The first step in this conversion process is to demultiplex the 125M signal to generate separate Y and C component signals, where the C signal consists of interleaved samples of the CR and CB signals.
The demultiplexed Y signal has a sample rate of 13.5 MHz while the composite 224M signal has a sample rate of 14.3 MHz. Thus, for every 33 samples of the 125M Y signal, there are 35 samples of the 244M signal. The 125M C signals have a sampling rate of 6.75 MHz. Thus, for every 33 125M component chrominance sample sets (CR, CB) there are 70 244M composite samples. The system disclosed in the above-referenced patent resamples the component 125M signals to produce the composite 244M signal by using 35 interpolation filters for the signal Y, and 70 interpolation filters for the signal C. The 35 Y interpolation filters define 35 interstitial sample positions in the 125M Y sample interval while the 70 C interpolation filters define 35 interstitial sample positions between successive ones of the CR and CB samples, respectively. These filters are applied in a predetermined sequence to convert 66 samples of the 125M signal (66 Y and 33 CR,CB pairs) into 70 samples of the Y and C component signals which are then combined to form the 244M composite signal.
In addition to the 125M and 244M signals, a typical U.S. television studio will have signals from many other sources.

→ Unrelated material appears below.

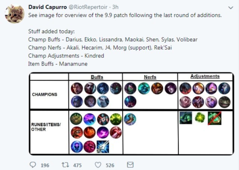Viewport: 239px width, 170px height.
Task: Click the Buffs column header
Action: pyautogui.click(x=97, y=77)
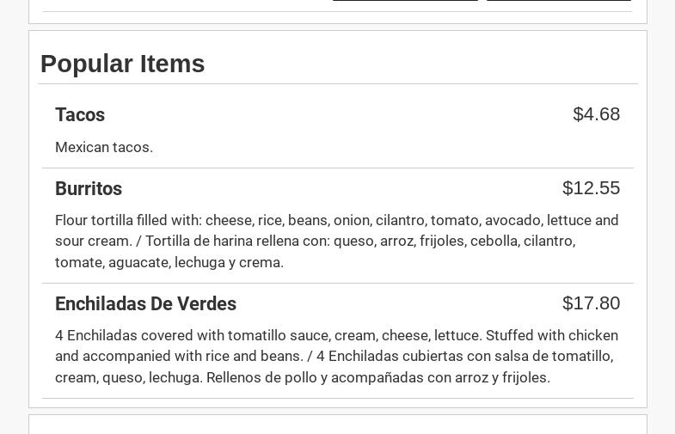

At present, these are mainly analog NTSC signals. It is a common practice in producing programming to switch between signal sources during a broadcast. The most common form of switching is between programs and advertisements; however, even within a program, it may be desirable to switch, for example, from a camera source to a computer graphics generator or even to mix computer graphics and live video in a single image.
Due to the tight regulatory requirements for broadcast television signals, it is desirable for signals from various sources to be closely synchronized. Furthermore, color errors can occur if there is a difference in the relative phases of the horizontal sync pulse and the color-burst signal between two video signals which are either switched or mixed. In addition, if signals from two sources are not horizontally aligned so that one signal produces an image with a different center position than the other image, the resulting horizontal shift which occurs when the images are switched is seen as an annoying artifact by the viewer.
With analog signal sources, these adjustments are made by inserting the horizontal synchronization signal into the signal produced by the camera at a desired time relative to the start of the active video portion of the signal. While this same type of adjustment may be made in a digital system, delay adjustments in existing equipment have generally been limited to multiples of a single digital sample.